Der Hypnotiseur - Kepler, L: Hypnotiseur - Hypnotisören
Und der Junge hat höchstwahrscheinlich das Gesicht des Täters gesehen. Wenn Sie mir nicht helfen, ihn zu befragen, werde ich ihn vorschriftsgemäß vernehmen, aber es wäre mir natürlich lieber, es auf die für ihn bestmögliche Art zu tun.«
»Und welche Art wäre das?«, fragt Erik.
»Unter Hypnose«, antwortet Joona.
Erik sieht ihn an und sagt langsam:
»Ich habe nicht einmal die Zulassung, in diesem Haus zu hypnotisieren …«
»Ich habe mit Annika gesprochen«, wirft Daniella ein.
»Und was hat sie gesagt?«, fragt Erik und kann sich ein Lächeln nicht verkneifen.
»Man macht sich nicht sonderlich beliebt, wenn man die Hypnose eines instabilen Patienten erlaubt, der noch dazu minderjährig ist, aber da ich für den Patienten verantwortlich bin, hat sie mir die Entscheidung überlassen.«
»Ich möchte mir das wirklich ersparen«, sagt Erik.
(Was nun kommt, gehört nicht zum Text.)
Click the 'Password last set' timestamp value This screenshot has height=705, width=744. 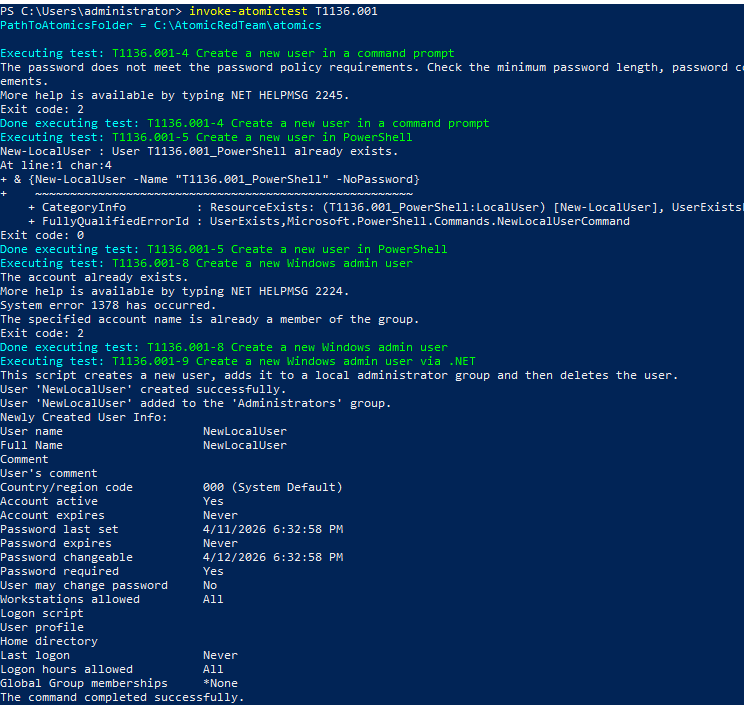(272, 529)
»Warum?«, fragt Joona Linna.
»Dazu sage ich nichts, aber ich habe mir geschworen, nie wieder jemanden zu hypnotisieren, und es ist eine Entscheidung, zu der ich nach wie vor stehe.«
»Aber können Sie auch in diesem Fall dazu stehen?«, fragt Joona.
»Ich weiß es wirklich nicht.«
»Mach eine Ausnahme«, sagt Daniella.
»Also eine Hypnose«, seufzt Erik.
»Ich möchte, dass du es versuchst, sobald der Patient deiner Meinung nach auch nur ansatzweise empfänglich dafür ist«, sagt Daniella.
»Es wäre gut, wenn du dabei sein könntest«, erwidert Erik.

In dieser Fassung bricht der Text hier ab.